Puede hacerse una síntesis de las principales actitudes de los intelectuales, considerando las ya mencionadas y una tercera por mencionar:
Intelectual accesible al lector y que influye para bien (Actitud igualitaria)
Intelectual inaccesible que poco o nada influye (Actitud desigualitaria)
Intelectual que influye mal (Agitador de masas)
La tercera posibilidad es la del “intelectual” que no sólo no busca ni transmite la verdad, sino que tampoco respeta los principios morales más elementales. Recordemos que el primer eslabón de una secuencia que termina en alguna forma de violencia, o de terrorismo, es el “intelectual”, por así llamarlo, que en realidad es un agitador de masas que hábilmente hace su trabajo de adoctrinamiento, generalmente a favor de alguna forma de totalitarismo. Mario Vargas Llosa expresó: “Hay una afirmación de Albert Camus en la que sostiene que constituye una verdadera aberración el hecho de que en un determinado momento las ideas pueden llegar a conformar una realidad mucho más importante que los hombres de carne y hueso, y que en nombre de esas ideas se puede desembocar en el crimen, la matanza, la represión y el sacrificio de generaciones enteras” (De “Memoria plural” de D. Torres Fierro-Editorial Sudamericana SA-Buenos Aires 1986).
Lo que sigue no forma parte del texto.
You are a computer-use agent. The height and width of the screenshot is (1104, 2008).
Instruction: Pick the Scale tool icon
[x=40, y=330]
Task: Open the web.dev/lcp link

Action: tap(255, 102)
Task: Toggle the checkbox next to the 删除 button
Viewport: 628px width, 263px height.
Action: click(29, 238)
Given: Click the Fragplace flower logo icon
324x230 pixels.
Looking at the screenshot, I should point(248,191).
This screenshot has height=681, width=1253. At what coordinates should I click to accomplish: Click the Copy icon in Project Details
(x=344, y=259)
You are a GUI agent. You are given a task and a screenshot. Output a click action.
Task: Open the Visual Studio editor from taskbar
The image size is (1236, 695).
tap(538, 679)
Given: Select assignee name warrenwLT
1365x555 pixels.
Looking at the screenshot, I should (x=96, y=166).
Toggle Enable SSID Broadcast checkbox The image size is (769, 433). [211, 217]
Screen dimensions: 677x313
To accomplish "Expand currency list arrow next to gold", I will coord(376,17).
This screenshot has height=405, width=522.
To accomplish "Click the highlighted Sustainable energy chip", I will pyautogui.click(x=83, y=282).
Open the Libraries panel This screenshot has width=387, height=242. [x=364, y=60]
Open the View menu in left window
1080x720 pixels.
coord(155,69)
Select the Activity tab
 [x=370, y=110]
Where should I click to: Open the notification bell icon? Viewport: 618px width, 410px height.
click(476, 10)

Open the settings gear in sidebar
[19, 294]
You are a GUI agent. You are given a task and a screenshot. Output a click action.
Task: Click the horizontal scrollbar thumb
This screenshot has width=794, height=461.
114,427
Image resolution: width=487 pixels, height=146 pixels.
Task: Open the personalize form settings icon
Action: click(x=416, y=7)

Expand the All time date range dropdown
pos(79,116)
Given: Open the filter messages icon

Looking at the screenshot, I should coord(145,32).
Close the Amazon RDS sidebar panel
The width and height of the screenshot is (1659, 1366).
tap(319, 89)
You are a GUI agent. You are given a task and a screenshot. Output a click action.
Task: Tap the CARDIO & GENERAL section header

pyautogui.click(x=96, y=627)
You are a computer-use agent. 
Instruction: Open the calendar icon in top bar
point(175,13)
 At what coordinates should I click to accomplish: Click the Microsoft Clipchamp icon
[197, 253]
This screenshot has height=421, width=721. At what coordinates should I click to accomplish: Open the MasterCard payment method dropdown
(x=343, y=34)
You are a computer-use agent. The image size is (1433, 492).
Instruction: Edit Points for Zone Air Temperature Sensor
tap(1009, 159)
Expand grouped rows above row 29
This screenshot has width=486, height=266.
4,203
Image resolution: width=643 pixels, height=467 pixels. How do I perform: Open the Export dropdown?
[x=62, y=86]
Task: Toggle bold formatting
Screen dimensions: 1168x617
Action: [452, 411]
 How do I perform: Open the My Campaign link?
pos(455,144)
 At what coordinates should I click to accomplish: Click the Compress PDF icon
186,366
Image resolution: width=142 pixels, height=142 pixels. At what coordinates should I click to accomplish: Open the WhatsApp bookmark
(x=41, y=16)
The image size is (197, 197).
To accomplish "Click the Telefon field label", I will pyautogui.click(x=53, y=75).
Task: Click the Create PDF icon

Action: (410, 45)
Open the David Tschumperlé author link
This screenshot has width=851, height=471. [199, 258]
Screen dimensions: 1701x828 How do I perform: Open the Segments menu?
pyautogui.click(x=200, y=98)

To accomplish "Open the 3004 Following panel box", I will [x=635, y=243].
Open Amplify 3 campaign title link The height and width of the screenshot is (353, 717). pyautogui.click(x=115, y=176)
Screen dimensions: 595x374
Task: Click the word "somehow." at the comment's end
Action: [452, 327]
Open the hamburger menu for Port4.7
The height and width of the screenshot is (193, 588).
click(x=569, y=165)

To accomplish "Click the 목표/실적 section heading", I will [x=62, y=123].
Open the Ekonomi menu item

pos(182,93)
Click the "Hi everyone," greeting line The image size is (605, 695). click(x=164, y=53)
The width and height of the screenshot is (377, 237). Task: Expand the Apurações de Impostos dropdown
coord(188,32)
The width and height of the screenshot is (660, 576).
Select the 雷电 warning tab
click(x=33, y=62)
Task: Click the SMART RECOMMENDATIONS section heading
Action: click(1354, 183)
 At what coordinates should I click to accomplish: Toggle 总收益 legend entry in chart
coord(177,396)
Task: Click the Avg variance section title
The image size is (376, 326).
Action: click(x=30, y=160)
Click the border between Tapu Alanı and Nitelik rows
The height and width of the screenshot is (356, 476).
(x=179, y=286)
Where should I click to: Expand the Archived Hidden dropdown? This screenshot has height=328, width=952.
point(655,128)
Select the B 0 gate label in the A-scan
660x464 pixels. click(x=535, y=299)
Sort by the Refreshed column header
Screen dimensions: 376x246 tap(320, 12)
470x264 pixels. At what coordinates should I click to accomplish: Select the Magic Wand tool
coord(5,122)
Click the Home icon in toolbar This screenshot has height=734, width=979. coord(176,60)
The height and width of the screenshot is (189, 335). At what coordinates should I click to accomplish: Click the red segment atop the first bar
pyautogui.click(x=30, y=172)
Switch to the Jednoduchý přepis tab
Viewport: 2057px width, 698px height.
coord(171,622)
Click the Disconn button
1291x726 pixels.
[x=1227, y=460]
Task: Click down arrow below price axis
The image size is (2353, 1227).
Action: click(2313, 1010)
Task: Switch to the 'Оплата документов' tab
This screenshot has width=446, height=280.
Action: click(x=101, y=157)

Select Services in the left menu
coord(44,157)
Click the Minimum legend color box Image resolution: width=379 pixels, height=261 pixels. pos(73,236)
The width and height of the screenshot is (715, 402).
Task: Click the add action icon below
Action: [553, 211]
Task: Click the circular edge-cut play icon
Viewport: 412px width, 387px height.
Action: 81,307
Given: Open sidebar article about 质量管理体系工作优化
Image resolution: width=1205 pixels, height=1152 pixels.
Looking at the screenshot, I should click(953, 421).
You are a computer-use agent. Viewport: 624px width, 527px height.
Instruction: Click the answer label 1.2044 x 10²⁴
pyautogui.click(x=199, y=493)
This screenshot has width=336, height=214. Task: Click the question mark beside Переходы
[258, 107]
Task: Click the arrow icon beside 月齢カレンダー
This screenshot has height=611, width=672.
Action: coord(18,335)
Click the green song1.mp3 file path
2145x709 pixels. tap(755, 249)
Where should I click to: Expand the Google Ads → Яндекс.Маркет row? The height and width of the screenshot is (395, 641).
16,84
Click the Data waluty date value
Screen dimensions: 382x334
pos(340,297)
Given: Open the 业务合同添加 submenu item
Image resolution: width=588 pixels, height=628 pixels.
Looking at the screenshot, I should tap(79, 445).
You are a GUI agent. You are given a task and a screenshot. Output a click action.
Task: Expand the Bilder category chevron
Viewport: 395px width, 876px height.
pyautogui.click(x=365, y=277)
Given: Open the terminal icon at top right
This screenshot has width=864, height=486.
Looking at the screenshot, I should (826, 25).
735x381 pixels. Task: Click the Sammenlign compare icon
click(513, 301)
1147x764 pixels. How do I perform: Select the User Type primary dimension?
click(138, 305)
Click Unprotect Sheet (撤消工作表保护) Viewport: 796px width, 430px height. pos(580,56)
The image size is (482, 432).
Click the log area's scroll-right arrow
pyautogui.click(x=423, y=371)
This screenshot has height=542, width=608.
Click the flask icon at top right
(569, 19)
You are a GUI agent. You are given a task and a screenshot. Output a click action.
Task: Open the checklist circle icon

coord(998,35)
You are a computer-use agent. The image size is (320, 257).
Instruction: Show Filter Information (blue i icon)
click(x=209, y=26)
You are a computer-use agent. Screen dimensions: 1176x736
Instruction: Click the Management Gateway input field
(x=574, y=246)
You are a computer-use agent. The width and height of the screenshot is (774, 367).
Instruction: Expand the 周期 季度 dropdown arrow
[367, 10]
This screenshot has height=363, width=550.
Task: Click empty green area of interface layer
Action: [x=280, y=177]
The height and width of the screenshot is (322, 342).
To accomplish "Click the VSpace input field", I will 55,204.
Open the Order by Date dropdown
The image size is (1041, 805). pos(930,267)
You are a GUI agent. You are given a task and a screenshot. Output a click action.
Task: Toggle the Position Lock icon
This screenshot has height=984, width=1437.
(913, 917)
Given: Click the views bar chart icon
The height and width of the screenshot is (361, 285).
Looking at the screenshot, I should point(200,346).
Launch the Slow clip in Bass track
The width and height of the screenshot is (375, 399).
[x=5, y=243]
Jean-François Revel se refiere a esos pensamientos en base a ideas negativas predominantes en el falso intelectual: “El terrorismo se convierte en altamente bienhechor cuando es un intelectual quien toma la iniciativa del mismo, elabora su teoría e incita a los demás”. “Cuando se trata de un intelectual, la cuestión de la culpabilidad o de la inocencia no debe ser planteada, no debe ser tenida en cuenta. Sea lo que fuera lo que haya hecho, el intelectual no puede ser obligado a comparecer ante un tribunal, ni siquiera para ser absuelto. Incluso cuando es condenado, con todas las pruebas necesarias, ello no demuestra, por otra parte, su culpabilidad, puesto que pertenece a una esfera superior a la de los otros seres humanos (si es de izquierdas, por supuesto), ya que su reino no es de este mundo”.
“Sydney Hook relata una conversación que tuvo en su casa con Bertold Brecht sobre los viejos bolcheviques fusilados en la época de los procesos de Moscú. «Fue en ese momento cuando pronunció una frase que nunca olvidaré –escribe Hook- Dijo: ‘Esos, cuanto más inocentes son, más merecen ser fusilados’»” (De “El conocimiento inútil”-Editorial Planeta SA-Barcelona 1989).